Coates details the colonial roots of the education system, a system intent on ensuring compliance through a kind of “fetishization” of order, organization and attentiveness to direction. This system disrupted Coates’ sense of himself as a learner and his ability to do well in school. Against the backdrop of his brilliant writing career, the failure of the colonial model of education that is typical in the United States seems especially poignant. For CRSLs, this essay offers valuable insights into challenging colonial models of education and fostering learning environments that honor creativity and cultural identity. We can contemplate the Coates-like students we have under our roofs during the school day who can’t bear to be trapped at a desk and whose robust imaginations long to learn in a rich way. Likewise, we can reflect on the colonial legacies of “how school should be done,” and how we might be perpetuating them, regardless of our individual cultural and racial identities.

The second essay also explores the attempt of constituents within a southern school district to ban Coates’ book, Between the World and Me, underscoring the political tensions that arise when we bring discussions of cultural identity, race and racism into the classroom. Now, more than ever, many CRSLs have and will continue to face profound challenges in their efforts to lead in a culturally responsive way and to provide culturally sustaining pedagogies. Through Coates’ encounter with the effort of one small school community to revoke the banning of his book, we get a glimpse into the passion and courage required to fight back against oppressive forces in our public education system.

“The Gigantic Dream”

The third essay delves into Coates’ journey through Palestine, exploring the two-tier societal system enforced under Israeli law. Coates parallels the apartheid-like conditions in Palestine with Jim Crow laws in the U.S. and apartheid in South Africa. As Coates travels through Palestine for ten days, he spends equal amounts of time on both sides of the Green Line. He visits sites that illuminate the state of second-class citizenship allotted to the Palestinian people and notes evidence of the caste system that prevents Palestinians from attaining full citizenship and basic rights. Under the two-tier society system, enshrined in Israeli law, Palestinians are denied the right to free assembly, access to civil law, and permits to own a cistern to collect rainwater. He observes:

“For as sure as my ancestors were born into a country where none of them was the equal of any white man, Israel was revealing itself to be a country where no Palestinian is ever the equal of any Jewish person anywhere” (p. 126).

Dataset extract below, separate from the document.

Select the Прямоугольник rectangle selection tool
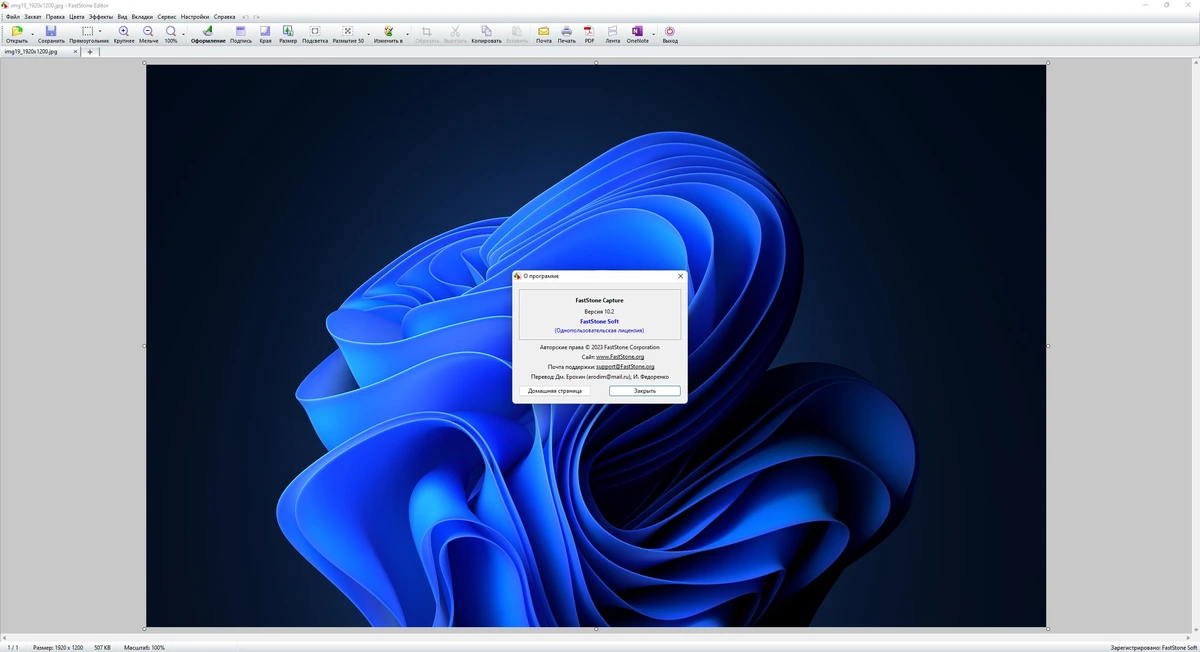The height and width of the screenshot is (652, 1200). point(89,34)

This section models the critical skill of historicization, essential for CRSLs seeking to challenge oppressive systems and lead with an anti-oppressive framework.

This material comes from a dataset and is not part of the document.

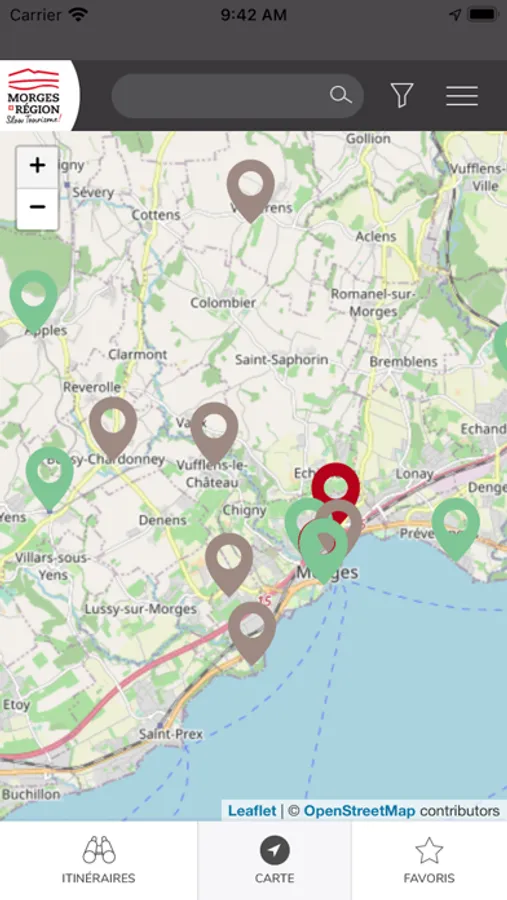Tap the search magnifier icon

(340, 95)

It seems a little odd that this section of the book, written by a man who is famous for dissecting the dehumanizing experiences of Black people in the United States, would spark controversy. Many Jewish and Palestinian scholars and activists have written extensively and for years about the same issues that Coates highlights, drawing similar comparisons to a range of oppressive systems. As a Black American, Coates presents his own perspective on the political and historical symmetries that tie the two-tier system in Palestine to those of Black South Africans under apartheid and African Americans under Jim Crow in the United States. Historicization is a crucial skill in CRSL: learning to visibilize the historical continuities that sustain states of oppression and to construct “histories of the present” that help us challenge taken-for-granted assumptions is the foundation of anti-oppressive leadership. Coates beautifully models this process in his third and final essay. 

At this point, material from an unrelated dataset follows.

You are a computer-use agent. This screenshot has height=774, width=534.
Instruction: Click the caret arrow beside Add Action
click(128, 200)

Why The Message Matters for Culturally Responsive School Leaders

There are many lessons to glean from The Message for both aspiring and established CRSLs. From the complexities of racial identity presented in the first essay, to the controversies surrounding the right to teach and learn about racism in public schools, and finally, to the analysis of the oppressive regime in Palestine, Coates’ book is timely and highly relevant to CRSL.